Questi batteri contribuirono alle prime fasi di sviluppo del nostro intestino. Recenti ricerche hanno dimostrato che i microbi possono influenzare il nostro sistema immunitario e possono essere associati con determinati comportamenti e stati d’animo.

“Mostriamo con questa ricerca che alcuni batteri intestinali umani discendono direttamente da quelli che hanno vissuto negli intestini dei nostri antenati comuni con le scimmie”, ha detto Andrew Moeller, ricercatore dell’Università della California a Berkeley, uno dei co-autori del lavoro. “Questo dimostra che c’è stata una linea ininterrotta di discendenza di questi batteri per milioni di anni, dopo la comparsa delle scimmie africane”, ha aggiunto.

Mentre gli esseri umani e le scimmie si sono evoluti in specie separate da un antenato comune, i batteri che si trovavano nell’intestino di quest’ultimo si sono a loro volta evoluti in diversi ceppi, identificati dagli scienziati, i quali hanno trovato prove genetiche dell’evoluzione separata da questi batteri in ceppi diversi, quando dagli antenati comuni cominciarono ad evolversi diverse specie.

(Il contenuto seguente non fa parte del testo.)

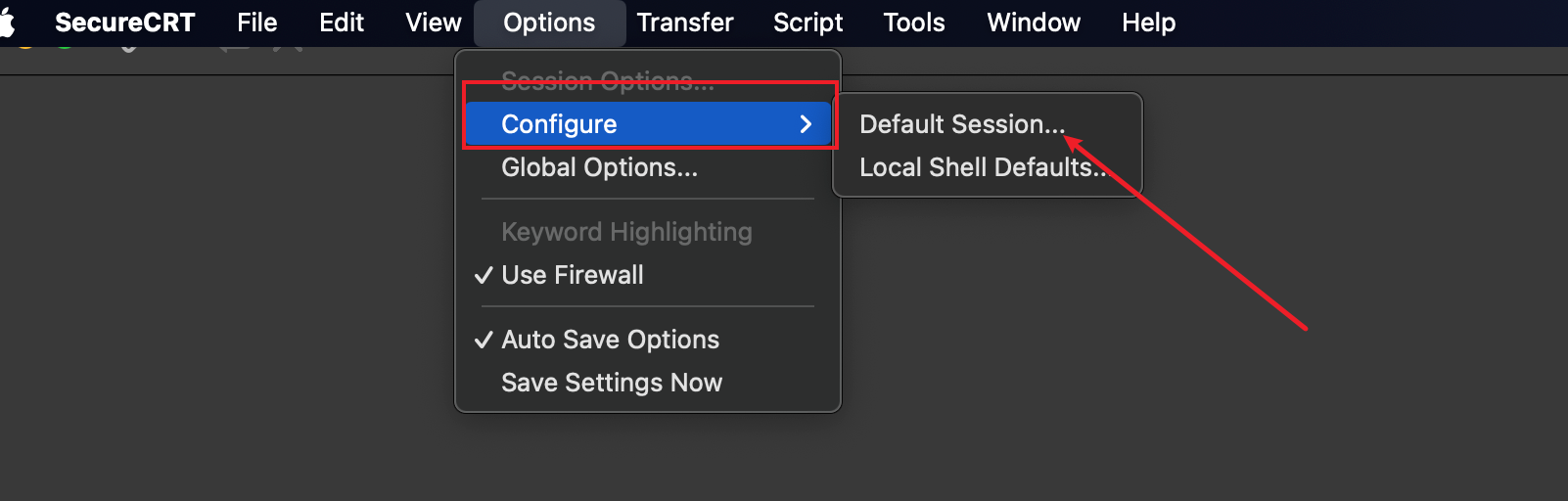Click Save Settings Now
The image size is (1568, 501).
tap(612, 383)
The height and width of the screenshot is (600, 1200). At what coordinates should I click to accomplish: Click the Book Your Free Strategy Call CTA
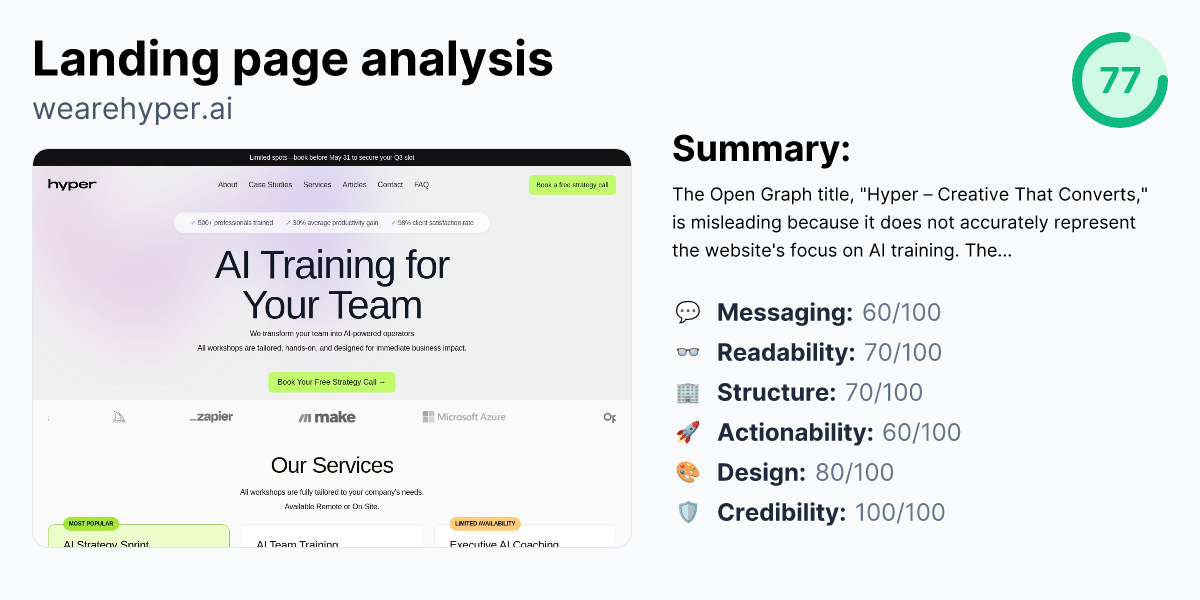pos(332,382)
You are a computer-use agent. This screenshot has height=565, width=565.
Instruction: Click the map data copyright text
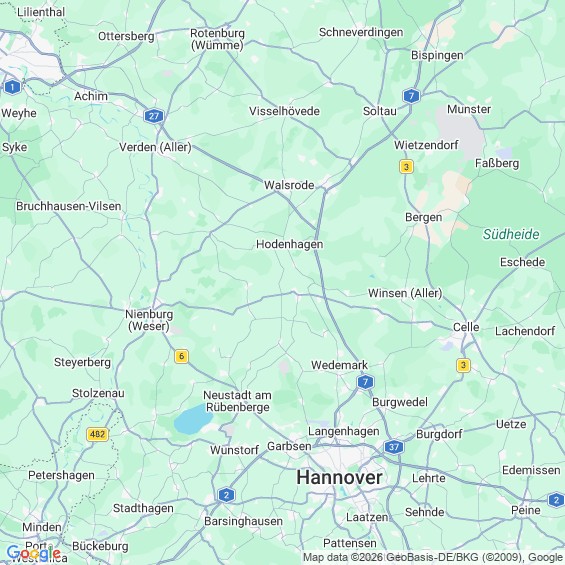pyautogui.click(x=433, y=557)
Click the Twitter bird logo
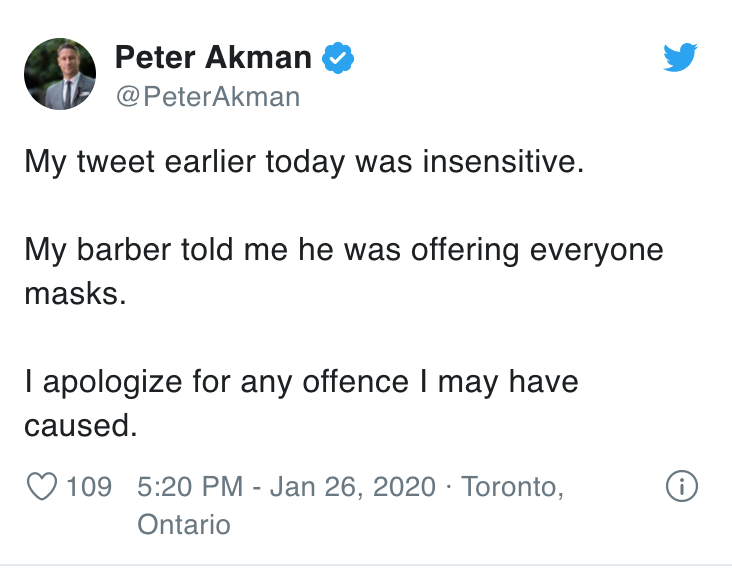 point(680,57)
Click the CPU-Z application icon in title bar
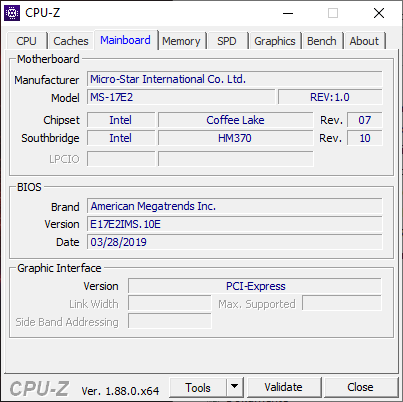This screenshot has width=403, height=402. 12,13

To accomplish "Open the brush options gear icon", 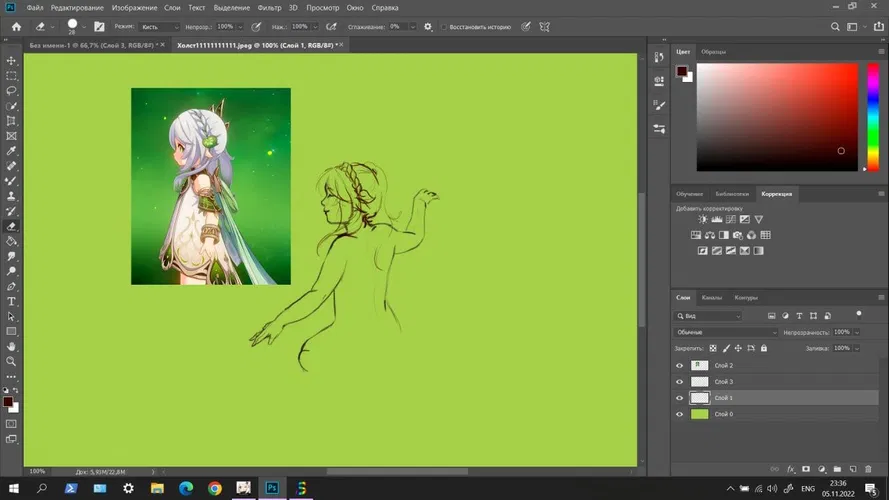I will (x=428, y=27).
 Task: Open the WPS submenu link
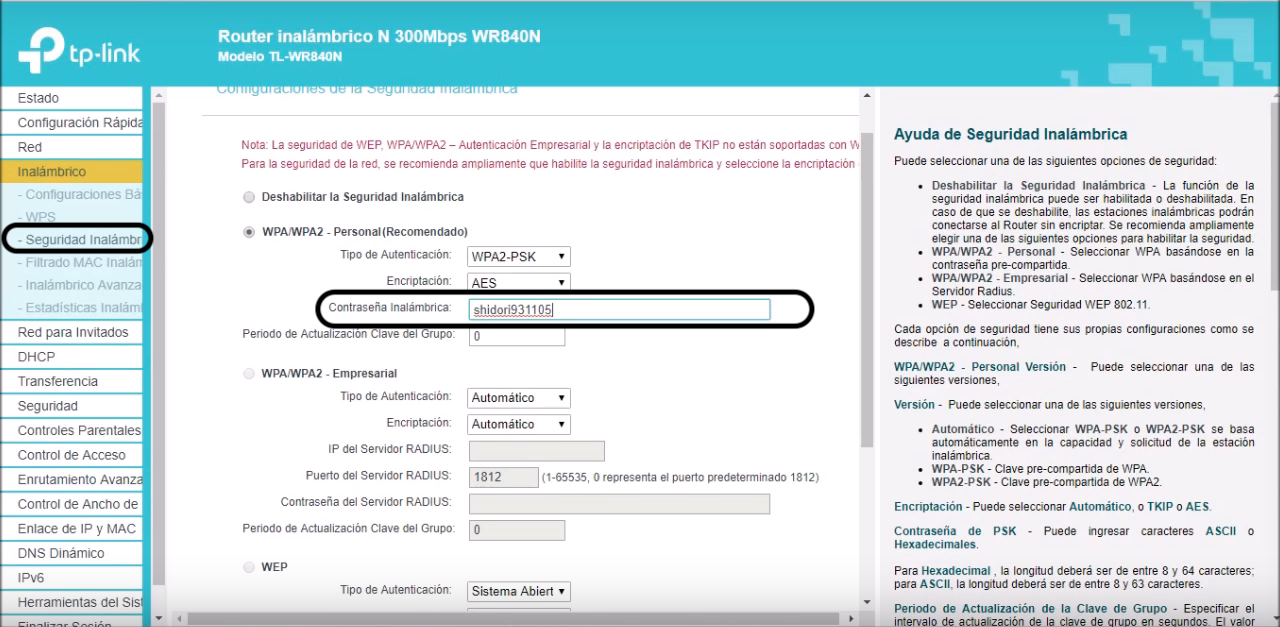(x=42, y=216)
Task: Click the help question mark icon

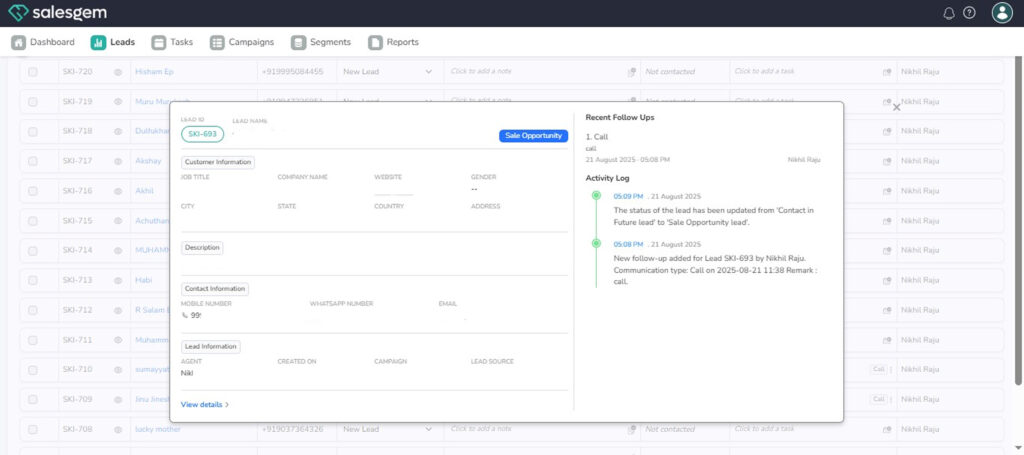Action: point(969,13)
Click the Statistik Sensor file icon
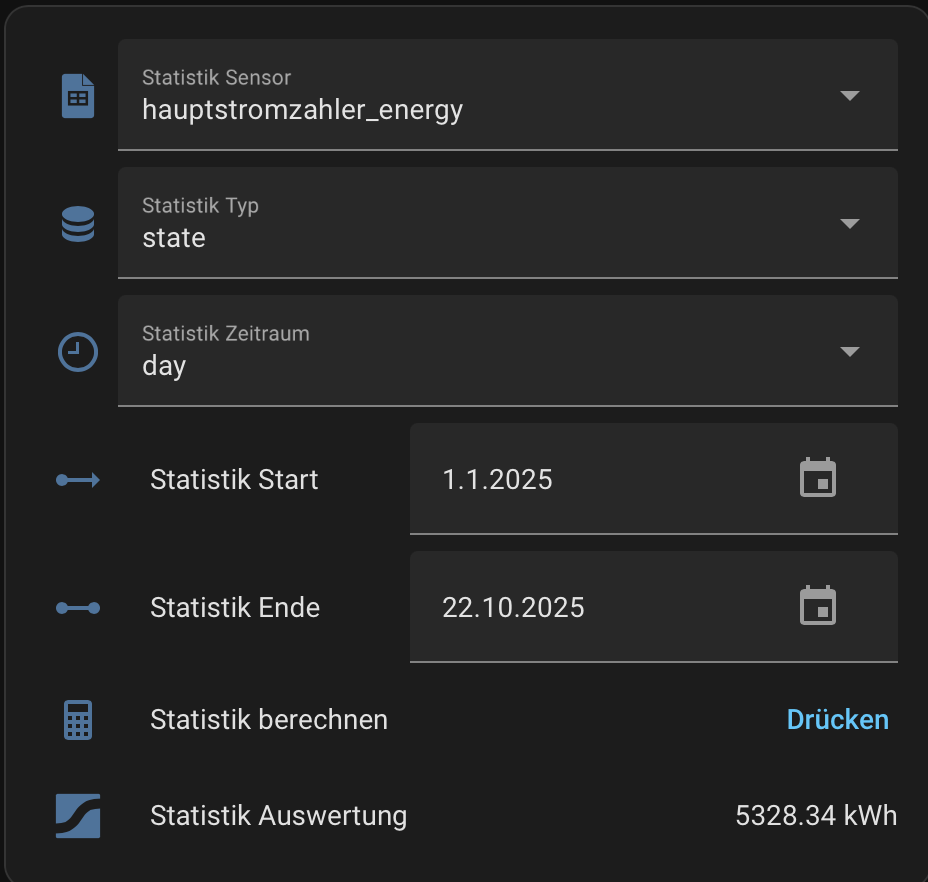This screenshot has width=928, height=882. (78, 97)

La prima scissione dei batteri intestinali si verificò circa 15,6 milioni anni fa, quando la linea dei gorilla si distaccò da quella degli ominidi.

La seconda separazione si verificò 5,3 milioni di anni fa, al tempo in cui il ramo umano si separò da quelli dei bonobo e degli scimpanzé.

“Sapevamo da tempo che gli esseri umani e i nostri parenti più stretti, le grandi scimmie, hanno questi batteri nei loro intestini”, ha detto Andrew Moeller.

Per questa ricerca, gli scienziati hanno analizzato i campioni fecali di scimpanzé, bonobo e gorilla che vivono in natura in Africa e quelli di alcune persone degli Stati Uniti.

Fossili e indici genetici hanno mostrato che queste quattro specie si sono evolute da un antenato comune che visse 10 milioni di anni fa.

I ricercatori hanno usato il sequenziamento genetico per analizzare tutte le versioni differenti di un gene batterico presente in tutti i campioni fecali.

Da questi dati, sono stati in grado di ricostruire l’albero dell’evoluzione dei tre gruppi di batteri intestinali che compongono più del 20% del microbioma umano.

E’ emerso che i microbi in due famiglie batteriche (Bacteroidaceae e Bifidobacteriaceae) sono presenti negli esseri umani e nelle scimmie africane.

Numerosi studi hanno dimostrato che molti fattori influenzano la diversità batterica nell’intestino umano, tra cui la dieta, la geografia e la storia medica. Le nuove scoperte suggeriscono che l’evoluzione può avere giocato un ruolo più importante nella creazione di alcuni di questi microbi di quanto precedentemente si era pensato, hanno detto i ricercatori.